The Progressive Agenda may not have even had form in the Founders' Time. That was because the much more basic issue was freedom. "Live free or die" is more than just a phrase, it's the essence of what the Founders sought to achieve. That battle has been won against Britain, but what about against our own darker natures? To categorically lump all Progressive idology as "anti-Founder" is a rhetorical deus ex machina - The Gods Disapprove, according to these self-styled Prophets of American Freedom. Who gave them any more right than myself to divine what the purpose of freedom is? To live like dogs under the thumb of a ruling superclass?

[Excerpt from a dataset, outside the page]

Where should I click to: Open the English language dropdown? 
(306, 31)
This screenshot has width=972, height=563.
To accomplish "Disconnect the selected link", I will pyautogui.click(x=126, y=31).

Denying that government taxation funds a great empowerment of the common citizen is to wish a return back to Tamany Hall and the Robber Barons and aristocratic classes. Could the great American entrepeneurial successes of the 20th Century - Microsoft, Fed Ex, AOL, Qualcomm - have occurred in such a climate? No, because without government improving the quality of life for the average citizen, those great visionaries would never have had the resources, education, or simple good health to pursue their vision.

Taxation - and government spending - is the lifeblood of our society. Every billionaire in this country owes a huge part of their success to the atmosphere of entrepeneurship which this country is built on. That atmosphere does not exist except to the priveleged few in a world where government is prevented from acting on behalf of the common man.

This is the central truth of why America is so successful and powerful. Because every man woman and child has the true ability to achieve their dreams. And it happened because of taxation. And it is threatened by these tax cust that are now law. What sacrifice have we made from the pool of our children's potential?

Government services are the Commons, and the tax cuts are the Tragedy.